- TASK LIST -
1. According to the text on Black Hole solitaire, who invented the game?
2. Please echo a portion of the text on Black Hole solitaire word for word, starting with "Black Hole is" and going on through "card can do.".

Black Hole (solitaire)

Black Hole is a patience or solitaire card game. It is of the open builder type; its play is similar to Golf and Tri Peaks, but with a tableau of fans like that of La Belle Lucie. Invented by David Parlett, this game's objective is to compile the entire deck into one foundation.[1][2]

Black Hole Solitaire Screenshot
A Deal of Black Hole in PySolFC


The cards are dealt to the tableau in piles of three. The leftover card, dealt first or last, is placed as a single foundation called the Black Hole. This card usually is the Ace of Spades, but any card can do.

Only the top cards of each pile in the tableau are available for play and in order for a card to be placed in the Black Hole, it must be a rank higher or lower than the top card on the Black Hole, ignoring suit. This is the only allowable move in the entire game. Aces and Kings are considered consecutive, thus allowing wrapping.

The game ends if there are no more top cards that can be moved to the Black Hole. The game is won if all of the cards end up in the Black Hole.

- DATASET SECTION -
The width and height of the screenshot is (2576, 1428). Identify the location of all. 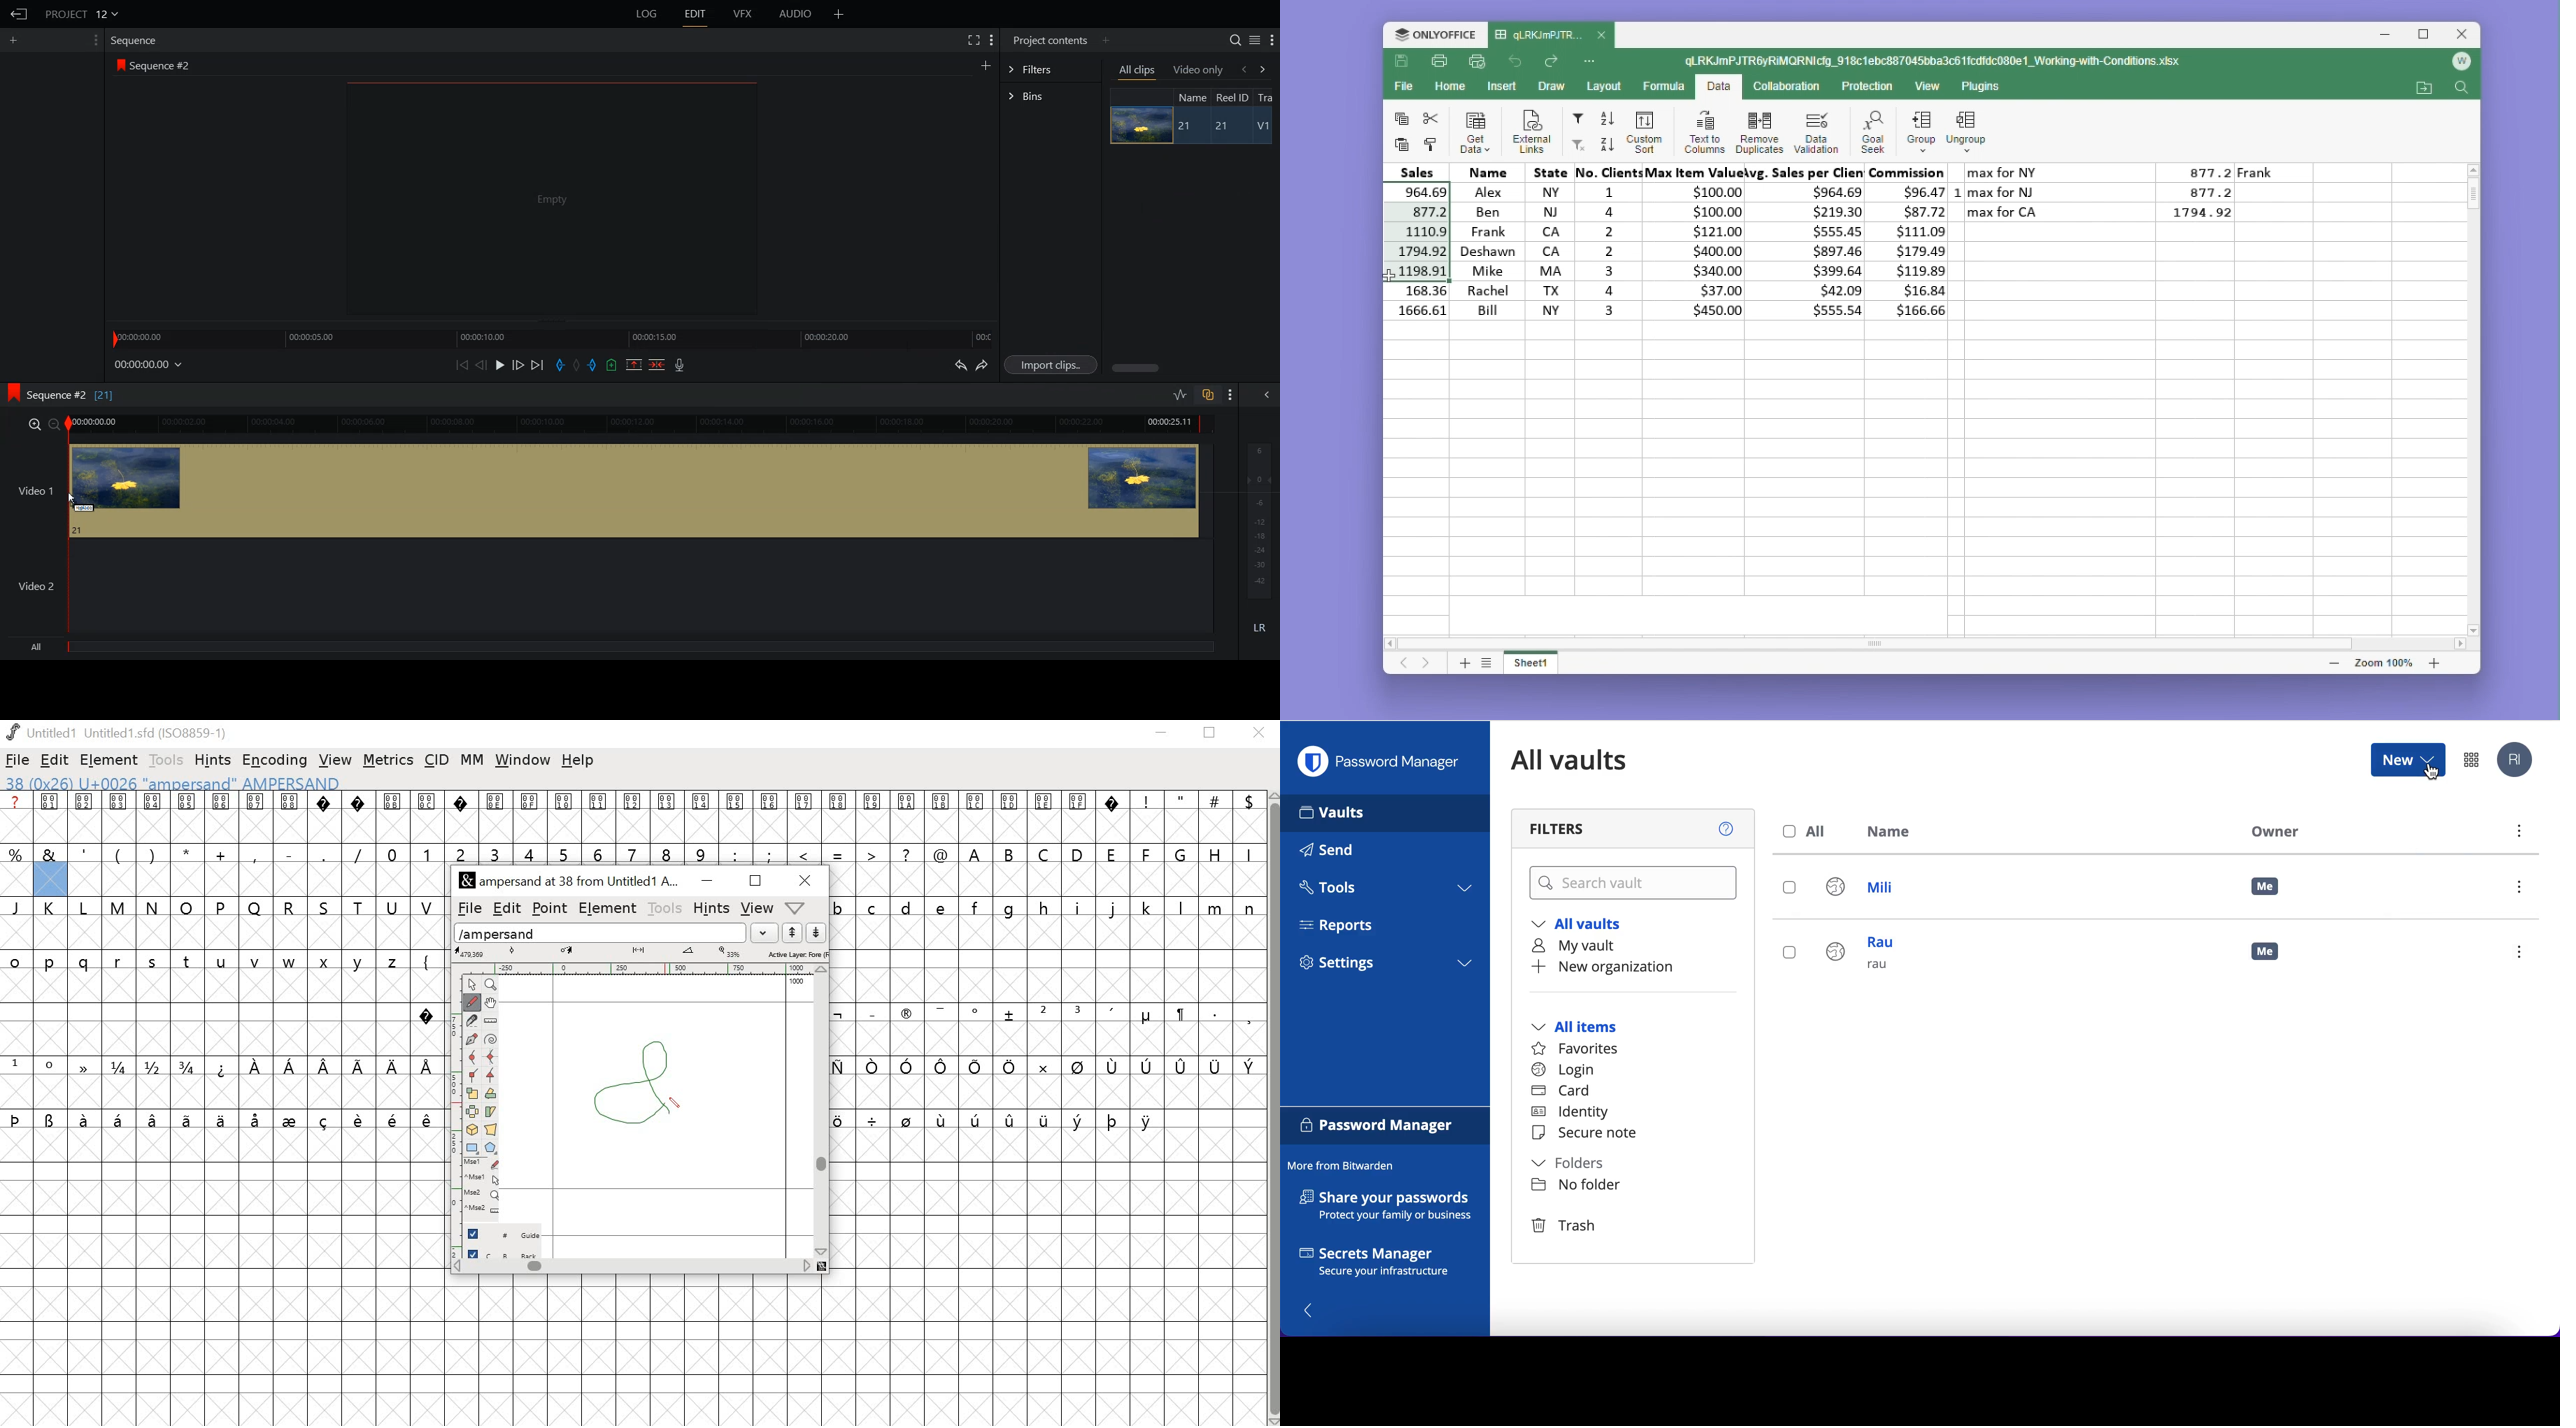
(1807, 832).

- FULL ANSWERS -
1. David Parlett

2.
Black Hole is a patience or solitaire card game. It is of the open builder type; its play is similar to Golf and Tri Peaks, but with a tableau of fans like that of La Belle Lucie. Invented by David Parlett, this game's objective is to compile the entire deck into one foundation.[1][2]

Black Hole Solitaire Screenshot
A Deal of Black Hole in PySolFC


The cards are dealt to the tableau in piles of three. The leftover card, dealt first or last, is placed as a single foundation called the Black Hole. This card usually is the Ace of Spades, but any card can do.